The integrated planning of berth allocation, quay crane assignment, and pilotage scheduling

Abstract

Port logistics plays a crucial role in the efficiency of global trade, encompassing key operations such as berth allocation, quay crane assignment, and pilotage scheduling. Traditional approaches often treat these processes independently, leading to inefficiencies in resource utilization, increased operational costs, and prolonged vessel turnaround times. This paper addresses these challenges by proposing an integrated planning framework that simultaneously optimizes berth allocation, quay crane assignment, and pilotage scheduling. A novel integer programming model is proposed to jointly consider decisions related to pilotage, berthing, and handling operations, with the objective of minimizing vessel delays and pilot-related costs. To address the computational challenges encountered in practical applications, an adaptive large neighborhood search (ALNS) metaheuristic, enhanced with tailored berth allocation heuristics and problem-specific operators, is designed.
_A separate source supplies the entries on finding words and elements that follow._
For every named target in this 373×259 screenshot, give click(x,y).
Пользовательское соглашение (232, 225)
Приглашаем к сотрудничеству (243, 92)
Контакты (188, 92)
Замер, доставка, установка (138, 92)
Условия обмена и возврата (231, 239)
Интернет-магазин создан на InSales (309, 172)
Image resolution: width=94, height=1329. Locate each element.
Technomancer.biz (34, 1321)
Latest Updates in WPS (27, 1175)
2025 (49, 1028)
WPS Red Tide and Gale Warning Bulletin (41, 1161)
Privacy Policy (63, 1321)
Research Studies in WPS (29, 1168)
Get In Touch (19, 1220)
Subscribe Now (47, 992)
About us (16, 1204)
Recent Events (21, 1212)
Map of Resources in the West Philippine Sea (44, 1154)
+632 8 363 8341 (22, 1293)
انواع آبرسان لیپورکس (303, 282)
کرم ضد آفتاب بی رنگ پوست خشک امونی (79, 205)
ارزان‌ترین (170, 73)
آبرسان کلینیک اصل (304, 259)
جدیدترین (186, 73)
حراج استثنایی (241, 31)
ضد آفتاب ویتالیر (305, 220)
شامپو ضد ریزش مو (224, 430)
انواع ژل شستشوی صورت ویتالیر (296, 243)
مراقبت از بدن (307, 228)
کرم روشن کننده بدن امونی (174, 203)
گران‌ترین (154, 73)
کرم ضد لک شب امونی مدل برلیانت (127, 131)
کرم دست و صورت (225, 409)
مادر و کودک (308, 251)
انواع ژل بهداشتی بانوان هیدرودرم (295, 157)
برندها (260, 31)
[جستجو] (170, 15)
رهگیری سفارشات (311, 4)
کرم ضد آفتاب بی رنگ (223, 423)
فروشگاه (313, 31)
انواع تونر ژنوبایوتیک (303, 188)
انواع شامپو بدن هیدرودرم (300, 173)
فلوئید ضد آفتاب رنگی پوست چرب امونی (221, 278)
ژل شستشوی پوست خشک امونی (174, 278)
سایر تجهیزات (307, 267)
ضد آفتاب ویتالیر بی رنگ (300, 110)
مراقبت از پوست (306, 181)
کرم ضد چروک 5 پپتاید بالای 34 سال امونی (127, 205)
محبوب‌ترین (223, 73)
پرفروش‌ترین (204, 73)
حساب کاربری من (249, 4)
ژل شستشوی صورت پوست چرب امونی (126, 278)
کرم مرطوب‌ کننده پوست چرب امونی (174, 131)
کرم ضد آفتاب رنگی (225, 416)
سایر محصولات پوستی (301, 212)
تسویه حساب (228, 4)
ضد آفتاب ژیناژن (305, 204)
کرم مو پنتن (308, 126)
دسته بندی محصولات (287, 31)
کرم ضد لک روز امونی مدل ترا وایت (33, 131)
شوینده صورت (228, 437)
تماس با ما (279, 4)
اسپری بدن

Extensive numerical experiments are conducted to evaluate the performance of the integrated framework under diverse operational scenarios. The results demonstrate that the integrated approach is effective in reducing vessel turnaround times, improving resource utilization, and lowering total costs. Furthermore, a detailed sensitivity analysis is performed to assess the impact of variations in pilot availability, time-window constraints, and channel capacity on scheduling outcomes. These findings provide actionable insights for port operators aiming to enhance operational efficiency and cost-effectiveness, and highlight the advantages of a holistic view of berth allocation, quay crane assignment, and pilotage scheduling.